> **Dataset records**
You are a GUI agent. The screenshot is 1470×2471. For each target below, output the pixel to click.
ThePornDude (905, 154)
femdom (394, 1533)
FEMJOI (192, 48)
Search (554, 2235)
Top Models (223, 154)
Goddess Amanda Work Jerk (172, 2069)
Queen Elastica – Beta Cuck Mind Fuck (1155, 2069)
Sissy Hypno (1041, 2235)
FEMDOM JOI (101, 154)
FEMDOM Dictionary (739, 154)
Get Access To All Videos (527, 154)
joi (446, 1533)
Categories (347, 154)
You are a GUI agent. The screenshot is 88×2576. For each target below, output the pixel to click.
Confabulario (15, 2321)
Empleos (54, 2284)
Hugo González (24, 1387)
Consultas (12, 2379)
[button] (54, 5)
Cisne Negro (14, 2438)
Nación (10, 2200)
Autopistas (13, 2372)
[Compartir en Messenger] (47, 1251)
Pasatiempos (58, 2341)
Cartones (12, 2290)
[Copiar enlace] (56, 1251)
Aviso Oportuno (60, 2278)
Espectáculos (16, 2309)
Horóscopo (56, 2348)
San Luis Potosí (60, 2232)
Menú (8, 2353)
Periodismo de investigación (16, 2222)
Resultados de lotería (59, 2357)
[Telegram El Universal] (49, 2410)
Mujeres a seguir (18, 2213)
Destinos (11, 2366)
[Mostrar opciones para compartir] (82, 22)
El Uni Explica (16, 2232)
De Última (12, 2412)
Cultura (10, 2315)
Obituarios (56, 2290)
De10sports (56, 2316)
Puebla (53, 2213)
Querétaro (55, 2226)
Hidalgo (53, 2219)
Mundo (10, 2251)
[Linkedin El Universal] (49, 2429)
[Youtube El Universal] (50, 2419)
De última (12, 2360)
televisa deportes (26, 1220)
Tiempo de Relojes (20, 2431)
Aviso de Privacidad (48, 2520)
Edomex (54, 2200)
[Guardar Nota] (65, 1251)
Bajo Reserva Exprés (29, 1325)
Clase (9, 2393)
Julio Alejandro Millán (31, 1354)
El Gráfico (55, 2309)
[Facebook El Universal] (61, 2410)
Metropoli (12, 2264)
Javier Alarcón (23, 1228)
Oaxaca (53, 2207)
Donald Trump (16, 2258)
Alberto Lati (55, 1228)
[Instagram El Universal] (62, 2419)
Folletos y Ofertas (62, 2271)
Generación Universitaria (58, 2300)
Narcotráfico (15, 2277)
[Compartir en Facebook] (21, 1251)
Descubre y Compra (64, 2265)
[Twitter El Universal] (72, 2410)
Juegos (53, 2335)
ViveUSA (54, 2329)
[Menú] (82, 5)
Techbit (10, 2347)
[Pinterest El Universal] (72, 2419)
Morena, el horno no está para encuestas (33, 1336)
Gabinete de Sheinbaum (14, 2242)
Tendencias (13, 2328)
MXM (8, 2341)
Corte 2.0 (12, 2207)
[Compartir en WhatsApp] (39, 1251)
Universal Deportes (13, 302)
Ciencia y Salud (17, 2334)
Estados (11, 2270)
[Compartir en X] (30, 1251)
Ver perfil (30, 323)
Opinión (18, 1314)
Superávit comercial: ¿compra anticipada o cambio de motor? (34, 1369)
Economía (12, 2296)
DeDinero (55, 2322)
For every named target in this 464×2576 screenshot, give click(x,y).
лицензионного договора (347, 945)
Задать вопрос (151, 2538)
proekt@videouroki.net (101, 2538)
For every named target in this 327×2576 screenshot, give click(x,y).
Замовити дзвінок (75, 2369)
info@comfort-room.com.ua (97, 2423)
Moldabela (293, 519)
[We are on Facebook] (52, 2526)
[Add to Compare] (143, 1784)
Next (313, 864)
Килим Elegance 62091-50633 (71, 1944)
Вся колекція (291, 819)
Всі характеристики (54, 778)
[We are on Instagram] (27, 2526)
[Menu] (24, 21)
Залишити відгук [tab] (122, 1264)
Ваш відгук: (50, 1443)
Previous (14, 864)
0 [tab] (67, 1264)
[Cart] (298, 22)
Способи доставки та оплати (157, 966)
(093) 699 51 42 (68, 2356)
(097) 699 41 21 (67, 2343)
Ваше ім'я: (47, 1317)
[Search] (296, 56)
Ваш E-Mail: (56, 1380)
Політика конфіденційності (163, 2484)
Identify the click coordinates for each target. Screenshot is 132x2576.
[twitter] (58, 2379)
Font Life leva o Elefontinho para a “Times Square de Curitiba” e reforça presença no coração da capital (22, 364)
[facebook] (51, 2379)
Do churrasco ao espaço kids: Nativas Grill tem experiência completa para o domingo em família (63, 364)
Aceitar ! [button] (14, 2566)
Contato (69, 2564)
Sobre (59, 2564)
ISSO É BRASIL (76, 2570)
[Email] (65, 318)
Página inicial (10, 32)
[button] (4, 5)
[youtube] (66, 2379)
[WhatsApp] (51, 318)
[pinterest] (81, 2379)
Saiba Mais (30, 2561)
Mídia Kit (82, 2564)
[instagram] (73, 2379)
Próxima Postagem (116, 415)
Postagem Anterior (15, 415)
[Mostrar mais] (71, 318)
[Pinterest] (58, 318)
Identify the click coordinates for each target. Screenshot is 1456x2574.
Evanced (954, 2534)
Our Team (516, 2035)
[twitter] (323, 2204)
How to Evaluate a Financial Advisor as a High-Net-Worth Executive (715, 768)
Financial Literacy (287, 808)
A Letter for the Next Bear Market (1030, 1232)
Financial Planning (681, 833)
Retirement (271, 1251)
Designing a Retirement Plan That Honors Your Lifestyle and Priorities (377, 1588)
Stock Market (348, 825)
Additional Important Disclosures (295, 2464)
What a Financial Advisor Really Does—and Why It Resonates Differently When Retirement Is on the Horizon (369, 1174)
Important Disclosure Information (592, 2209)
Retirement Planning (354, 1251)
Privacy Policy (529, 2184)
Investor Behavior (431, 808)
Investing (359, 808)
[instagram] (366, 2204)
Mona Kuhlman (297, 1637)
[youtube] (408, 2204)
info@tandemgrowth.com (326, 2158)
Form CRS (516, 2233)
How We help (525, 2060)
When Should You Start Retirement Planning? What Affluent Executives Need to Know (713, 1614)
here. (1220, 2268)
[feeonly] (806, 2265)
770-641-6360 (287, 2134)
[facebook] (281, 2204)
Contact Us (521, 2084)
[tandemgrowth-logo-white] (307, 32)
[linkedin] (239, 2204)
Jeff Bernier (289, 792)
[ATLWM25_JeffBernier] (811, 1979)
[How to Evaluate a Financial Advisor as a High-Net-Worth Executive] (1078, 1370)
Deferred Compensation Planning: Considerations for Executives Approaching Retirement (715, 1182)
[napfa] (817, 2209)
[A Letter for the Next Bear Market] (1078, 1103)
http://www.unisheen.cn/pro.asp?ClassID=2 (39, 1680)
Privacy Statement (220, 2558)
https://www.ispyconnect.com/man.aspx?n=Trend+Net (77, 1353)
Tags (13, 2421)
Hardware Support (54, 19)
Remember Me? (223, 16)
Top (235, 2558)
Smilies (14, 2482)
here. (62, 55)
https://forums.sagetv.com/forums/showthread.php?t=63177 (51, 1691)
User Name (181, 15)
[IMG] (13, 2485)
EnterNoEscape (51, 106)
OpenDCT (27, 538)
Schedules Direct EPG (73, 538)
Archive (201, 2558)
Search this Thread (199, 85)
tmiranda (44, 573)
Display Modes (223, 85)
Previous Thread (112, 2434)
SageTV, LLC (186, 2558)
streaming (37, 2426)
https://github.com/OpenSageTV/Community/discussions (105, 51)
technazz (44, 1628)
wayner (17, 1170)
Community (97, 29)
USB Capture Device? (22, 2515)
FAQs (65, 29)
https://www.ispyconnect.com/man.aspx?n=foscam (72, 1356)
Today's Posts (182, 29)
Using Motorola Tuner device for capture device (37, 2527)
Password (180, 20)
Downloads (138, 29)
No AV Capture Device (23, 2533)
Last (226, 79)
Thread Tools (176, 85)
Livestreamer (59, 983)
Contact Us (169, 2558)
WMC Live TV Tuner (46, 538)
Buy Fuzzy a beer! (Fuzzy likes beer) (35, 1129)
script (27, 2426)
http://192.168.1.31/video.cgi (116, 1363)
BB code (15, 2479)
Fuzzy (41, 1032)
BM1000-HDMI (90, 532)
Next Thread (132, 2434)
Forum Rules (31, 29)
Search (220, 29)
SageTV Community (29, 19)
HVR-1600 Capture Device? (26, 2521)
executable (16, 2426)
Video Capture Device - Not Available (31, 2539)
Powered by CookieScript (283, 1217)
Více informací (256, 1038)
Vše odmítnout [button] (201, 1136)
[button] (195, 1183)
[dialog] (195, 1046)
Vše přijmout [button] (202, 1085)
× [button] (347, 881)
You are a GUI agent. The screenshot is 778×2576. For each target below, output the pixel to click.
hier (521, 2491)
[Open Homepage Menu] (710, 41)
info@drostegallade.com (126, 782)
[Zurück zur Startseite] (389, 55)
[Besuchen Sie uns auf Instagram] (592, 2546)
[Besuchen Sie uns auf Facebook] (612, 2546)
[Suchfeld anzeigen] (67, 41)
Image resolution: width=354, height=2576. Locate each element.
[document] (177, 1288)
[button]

> **What you should do**
For the word "Besuchen", count the lines of the data that contain it and give only the count.

> **Response**
2